• Problem to solve: Reproduce precisely the lines between the start of the data below and the line with "Given: Toggle the Gravity checkbox", both included.

• Entries supplied:
====================

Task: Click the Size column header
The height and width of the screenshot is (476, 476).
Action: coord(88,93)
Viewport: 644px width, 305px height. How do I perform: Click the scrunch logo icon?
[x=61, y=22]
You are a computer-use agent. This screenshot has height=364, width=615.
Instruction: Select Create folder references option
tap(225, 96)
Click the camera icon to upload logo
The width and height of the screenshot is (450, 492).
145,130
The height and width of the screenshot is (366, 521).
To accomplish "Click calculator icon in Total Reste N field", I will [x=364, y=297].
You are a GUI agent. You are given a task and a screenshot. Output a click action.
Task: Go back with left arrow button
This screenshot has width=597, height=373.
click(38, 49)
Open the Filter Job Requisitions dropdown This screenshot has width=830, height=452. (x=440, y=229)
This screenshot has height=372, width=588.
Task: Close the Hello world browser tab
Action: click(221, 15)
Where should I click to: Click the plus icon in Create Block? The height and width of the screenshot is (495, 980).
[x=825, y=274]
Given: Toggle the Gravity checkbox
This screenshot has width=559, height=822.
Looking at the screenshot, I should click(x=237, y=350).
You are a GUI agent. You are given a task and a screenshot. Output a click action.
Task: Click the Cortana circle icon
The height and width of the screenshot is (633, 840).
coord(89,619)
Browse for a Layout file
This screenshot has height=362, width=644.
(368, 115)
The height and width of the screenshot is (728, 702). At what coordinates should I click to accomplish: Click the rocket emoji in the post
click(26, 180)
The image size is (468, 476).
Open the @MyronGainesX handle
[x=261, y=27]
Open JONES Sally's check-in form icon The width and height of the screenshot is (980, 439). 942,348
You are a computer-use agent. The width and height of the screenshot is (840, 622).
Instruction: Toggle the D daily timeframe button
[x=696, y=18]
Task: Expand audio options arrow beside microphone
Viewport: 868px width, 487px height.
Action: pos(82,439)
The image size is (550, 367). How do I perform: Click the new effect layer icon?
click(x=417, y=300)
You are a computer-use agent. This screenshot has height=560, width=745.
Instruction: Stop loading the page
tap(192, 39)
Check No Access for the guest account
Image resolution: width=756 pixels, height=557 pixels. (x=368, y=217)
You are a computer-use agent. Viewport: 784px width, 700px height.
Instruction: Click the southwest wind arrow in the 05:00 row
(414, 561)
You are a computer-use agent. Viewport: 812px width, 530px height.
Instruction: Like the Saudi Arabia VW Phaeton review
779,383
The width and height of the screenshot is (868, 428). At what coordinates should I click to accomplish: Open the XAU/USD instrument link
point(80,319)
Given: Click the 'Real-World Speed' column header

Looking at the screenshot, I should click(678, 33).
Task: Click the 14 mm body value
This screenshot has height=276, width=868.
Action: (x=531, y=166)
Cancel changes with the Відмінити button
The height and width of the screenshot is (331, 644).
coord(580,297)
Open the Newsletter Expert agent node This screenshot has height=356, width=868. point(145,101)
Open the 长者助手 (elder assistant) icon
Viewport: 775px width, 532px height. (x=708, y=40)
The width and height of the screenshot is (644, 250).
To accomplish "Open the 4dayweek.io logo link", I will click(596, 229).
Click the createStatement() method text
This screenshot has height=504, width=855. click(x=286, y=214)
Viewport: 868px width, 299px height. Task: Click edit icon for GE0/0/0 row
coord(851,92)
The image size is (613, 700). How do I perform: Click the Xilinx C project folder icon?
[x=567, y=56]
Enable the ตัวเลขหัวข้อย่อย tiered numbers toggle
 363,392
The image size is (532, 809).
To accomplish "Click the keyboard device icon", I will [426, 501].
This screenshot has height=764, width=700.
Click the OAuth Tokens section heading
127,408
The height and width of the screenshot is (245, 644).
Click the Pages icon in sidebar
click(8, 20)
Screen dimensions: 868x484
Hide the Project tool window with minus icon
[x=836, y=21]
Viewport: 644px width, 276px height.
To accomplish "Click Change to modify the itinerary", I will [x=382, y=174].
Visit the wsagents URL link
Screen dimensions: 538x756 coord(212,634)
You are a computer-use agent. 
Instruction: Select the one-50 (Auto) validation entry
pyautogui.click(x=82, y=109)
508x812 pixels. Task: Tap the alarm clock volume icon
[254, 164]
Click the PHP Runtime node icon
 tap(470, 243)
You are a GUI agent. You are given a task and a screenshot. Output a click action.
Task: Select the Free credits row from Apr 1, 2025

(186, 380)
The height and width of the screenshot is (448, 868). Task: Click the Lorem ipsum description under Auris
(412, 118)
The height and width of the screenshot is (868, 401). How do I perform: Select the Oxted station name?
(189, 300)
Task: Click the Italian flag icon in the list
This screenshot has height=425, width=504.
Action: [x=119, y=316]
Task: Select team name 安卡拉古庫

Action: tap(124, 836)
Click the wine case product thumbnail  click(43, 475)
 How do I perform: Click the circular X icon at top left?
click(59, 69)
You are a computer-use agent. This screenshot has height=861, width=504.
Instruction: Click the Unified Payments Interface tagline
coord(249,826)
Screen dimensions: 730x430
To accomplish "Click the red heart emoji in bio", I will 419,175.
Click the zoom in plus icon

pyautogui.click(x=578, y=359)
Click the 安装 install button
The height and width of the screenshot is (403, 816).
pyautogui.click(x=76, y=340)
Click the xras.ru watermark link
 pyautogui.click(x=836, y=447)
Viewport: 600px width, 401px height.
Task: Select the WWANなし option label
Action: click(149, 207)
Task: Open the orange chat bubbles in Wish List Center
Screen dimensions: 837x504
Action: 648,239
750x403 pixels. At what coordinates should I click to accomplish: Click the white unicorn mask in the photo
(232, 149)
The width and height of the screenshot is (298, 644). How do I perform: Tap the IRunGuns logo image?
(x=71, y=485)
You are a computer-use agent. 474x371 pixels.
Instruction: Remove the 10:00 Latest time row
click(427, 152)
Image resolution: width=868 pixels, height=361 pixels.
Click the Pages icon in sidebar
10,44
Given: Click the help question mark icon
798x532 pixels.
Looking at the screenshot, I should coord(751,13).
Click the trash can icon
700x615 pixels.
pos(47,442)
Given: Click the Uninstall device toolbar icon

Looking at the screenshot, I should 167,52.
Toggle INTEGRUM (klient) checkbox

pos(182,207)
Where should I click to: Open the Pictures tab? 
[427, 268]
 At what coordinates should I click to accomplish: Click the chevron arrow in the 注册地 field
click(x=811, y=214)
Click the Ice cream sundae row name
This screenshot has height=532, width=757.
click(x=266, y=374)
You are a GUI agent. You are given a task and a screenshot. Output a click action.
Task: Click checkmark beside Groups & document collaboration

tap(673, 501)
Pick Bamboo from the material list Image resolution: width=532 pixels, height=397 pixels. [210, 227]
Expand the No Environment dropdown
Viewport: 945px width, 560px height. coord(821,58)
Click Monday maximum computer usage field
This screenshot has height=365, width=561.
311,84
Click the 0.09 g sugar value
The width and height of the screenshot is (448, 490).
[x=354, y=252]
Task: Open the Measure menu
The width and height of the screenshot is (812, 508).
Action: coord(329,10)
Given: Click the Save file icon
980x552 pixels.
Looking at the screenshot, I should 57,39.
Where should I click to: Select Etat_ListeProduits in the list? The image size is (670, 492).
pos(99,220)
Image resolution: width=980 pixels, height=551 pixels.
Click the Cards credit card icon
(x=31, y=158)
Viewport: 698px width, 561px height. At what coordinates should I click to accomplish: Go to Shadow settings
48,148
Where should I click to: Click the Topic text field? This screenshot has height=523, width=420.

====================

• Exercise response:
Task: Click the Size column header
The height and width of the screenshot is (476, 476).
Action: coord(88,93)
Viewport: 644px width, 305px height. How do I perform: Click the scrunch logo icon?
[x=61, y=22]
You are a computer-use agent. This screenshot has height=364, width=615.
Instruction: Select Create folder references option
tap(225, 96)
Click the camera icon to upload logo
The width and height of the screenshot is (450, 492).
145,130
The height and width of the screenshot is (366, 521).
To accomplish "Click calculator icon in Total Reste N field", I will [x=364, y=297].
You are a GUI agent. You are given a task and a screenshot. Output a click action.
Task: Go back with left arrow button
This screenshot has width=597, height=373.
click(38, 49)
Open the Filter Job Requisitions dropdown This screenshot has width=830, height=452. (x=440, y=229)
This screenshot has height=372, width=588.
Task: Close the Hello world browser tab
Action: click(221, 15)
Where should I click to: Click the plus icon in Create Block? The height and width of the screenshot is (495, 980).
[x=825, y=274]
Given: Toggle the Gravity checkbox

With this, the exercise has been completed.